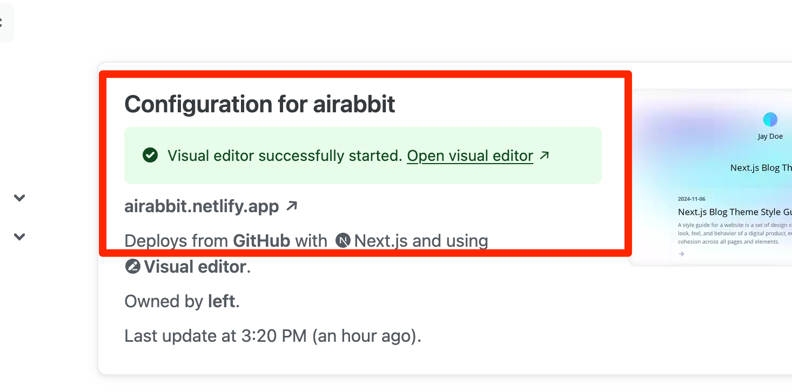Click the external arrow next to airabbit.netlify.app
The height and width of the screenshot is (392, 792).
(292, 206)
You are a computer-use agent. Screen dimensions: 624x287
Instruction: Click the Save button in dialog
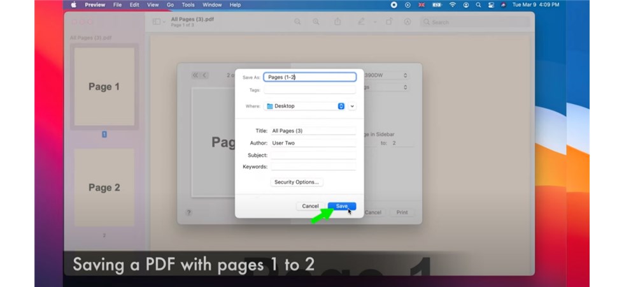[342, 206]
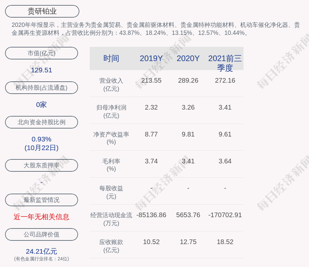Image resolution: width=309 pixels, height=267 pixels.
Task: Click the 归母净利润(亿元) row label
Action: point(111,112)
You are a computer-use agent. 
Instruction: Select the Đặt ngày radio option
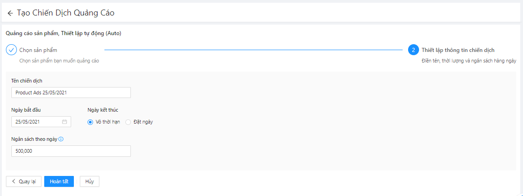point(128,122)
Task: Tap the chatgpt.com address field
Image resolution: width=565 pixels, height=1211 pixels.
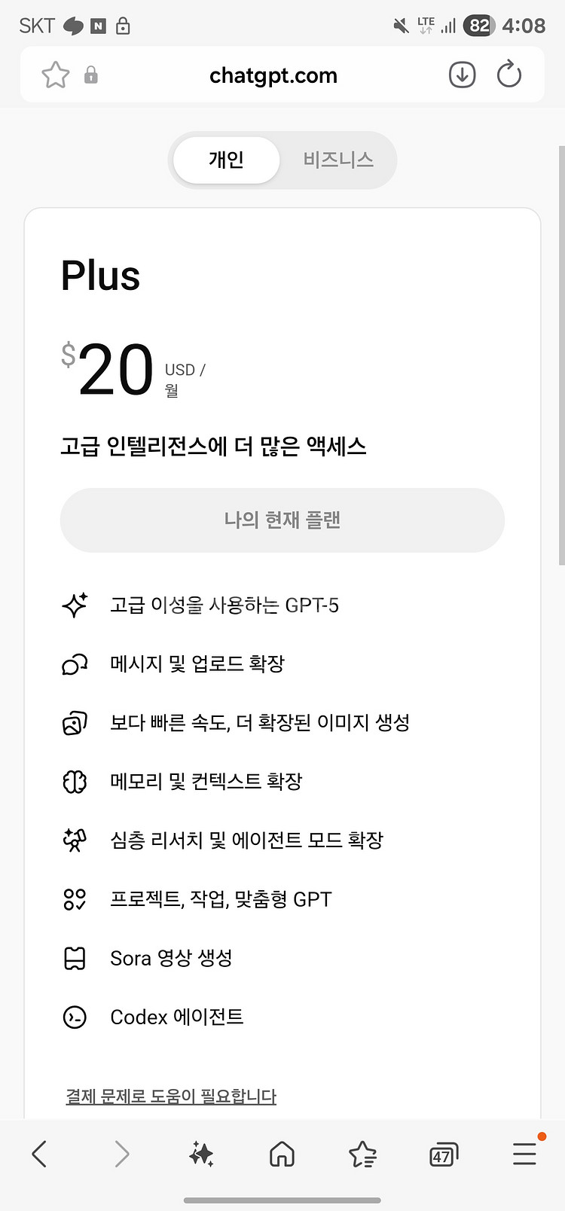Action: 273,75
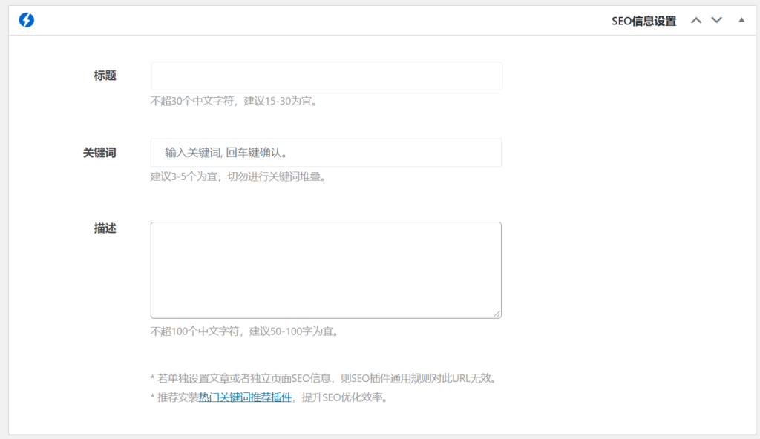
Task: Grab the 描述 textarea resize handle
Action: click(x=497, y=314)
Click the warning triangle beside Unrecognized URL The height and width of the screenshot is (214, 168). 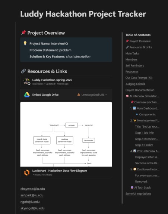pyautogui.click(x=79, y=94)
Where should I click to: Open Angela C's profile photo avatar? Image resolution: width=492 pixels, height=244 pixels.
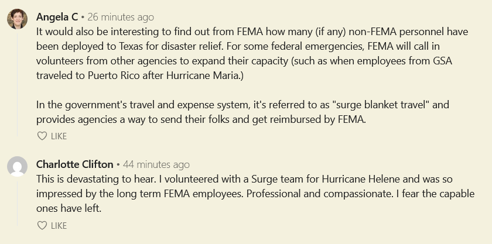pos(17,19)
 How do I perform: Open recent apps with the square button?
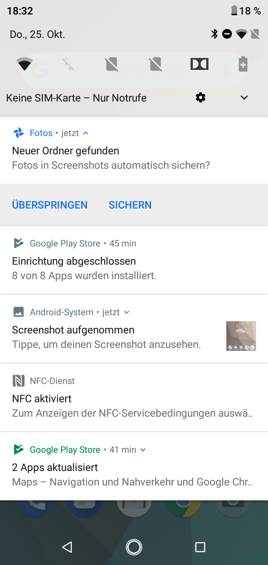pos(200,547)
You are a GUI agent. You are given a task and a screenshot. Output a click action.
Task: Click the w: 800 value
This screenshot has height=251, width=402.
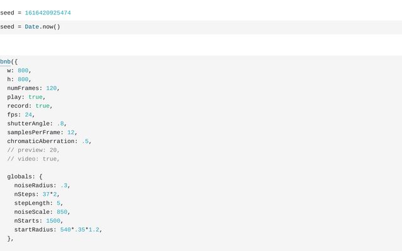23,70
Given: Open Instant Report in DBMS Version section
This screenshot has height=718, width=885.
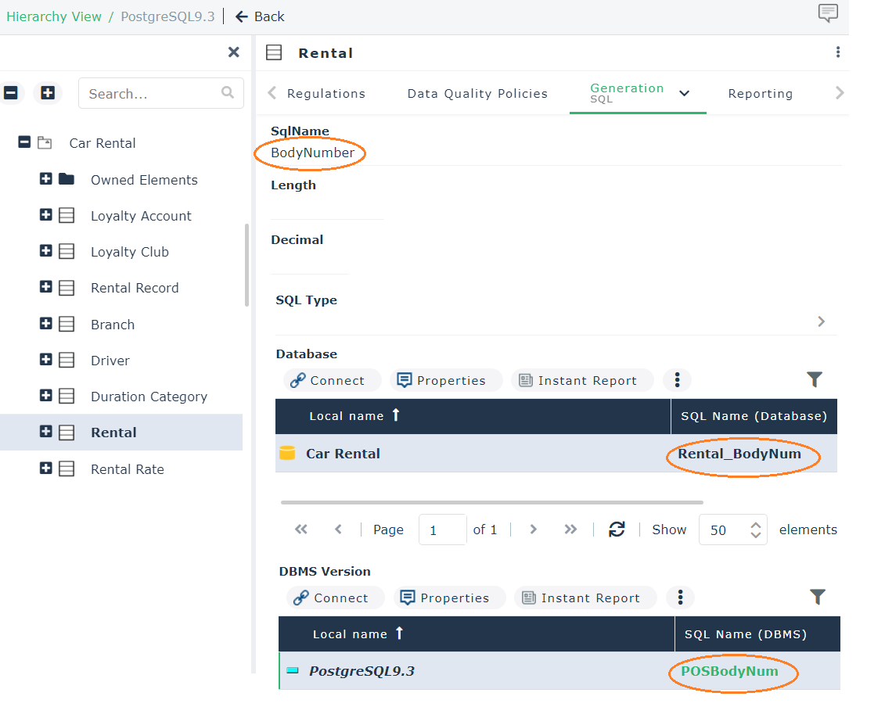Looking at the screenshot, I should coord(581,598).
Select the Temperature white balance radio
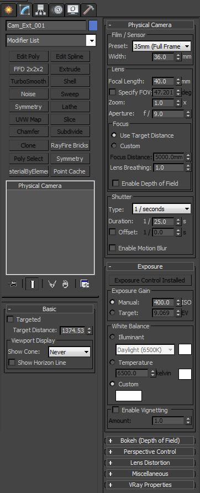The width and height of the screenshot is (200, 493). [x=112, y=363]
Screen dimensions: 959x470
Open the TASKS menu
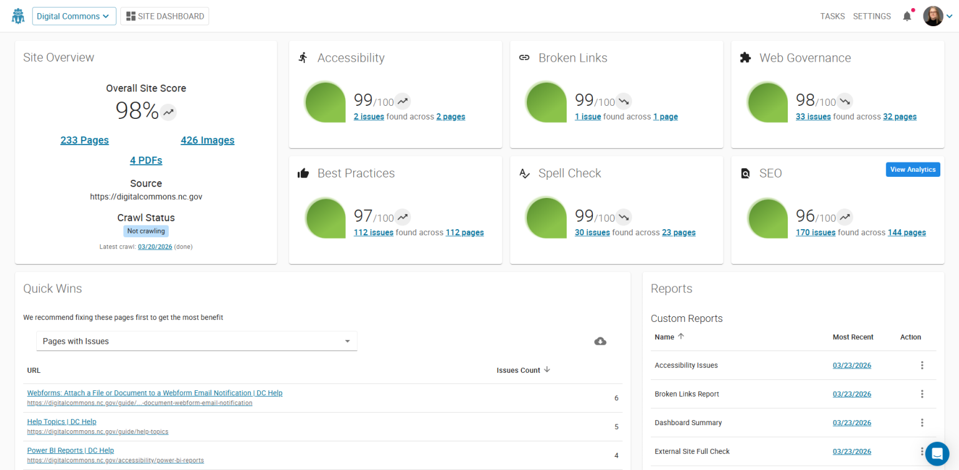pyautogui.click(x=833, y=16)
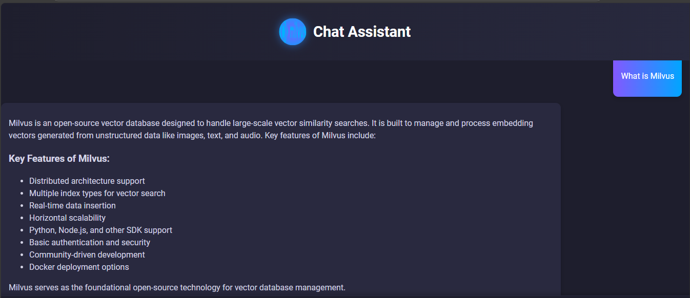Click "Distributed architecture support" list item
Screen dimensions: 690x298
(87, 181)
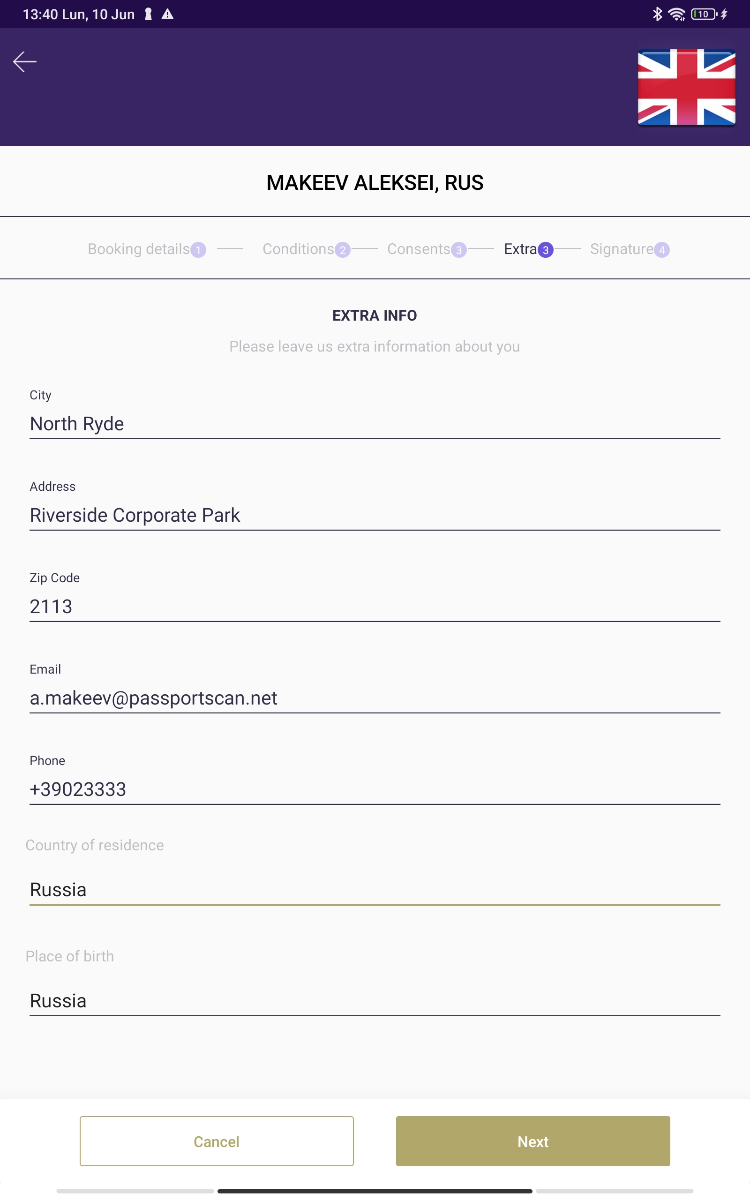Tap the Wi-Fi status icon

[x=677, y=14]
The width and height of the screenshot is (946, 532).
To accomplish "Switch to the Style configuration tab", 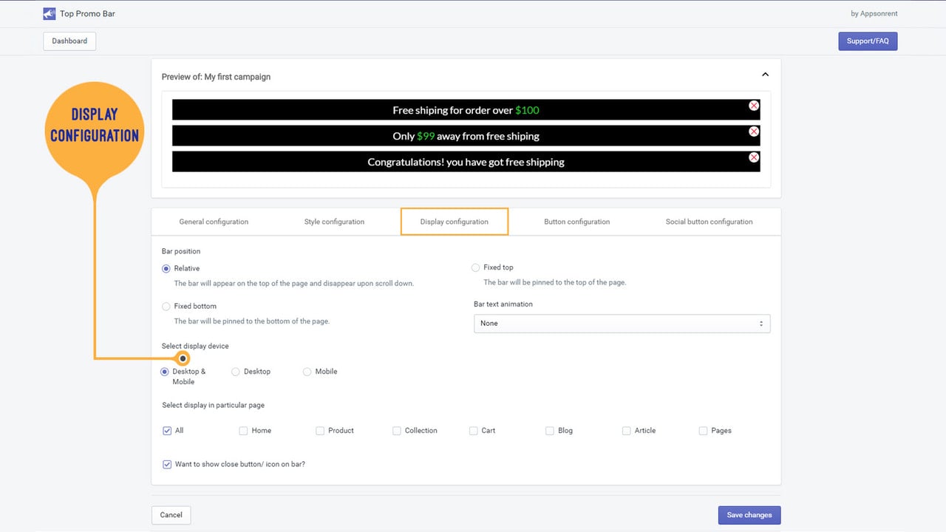I will click(334, 222).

### Assignment
Each line of the entries above that includes the string "agent" should be copied out.

### Solution to the exercise
You are a computer-use agent. Screen dimensions: 624x287
You are a computer-use agent. 
You are a GUI agent. You are given a task and a screenshot. Output a click action.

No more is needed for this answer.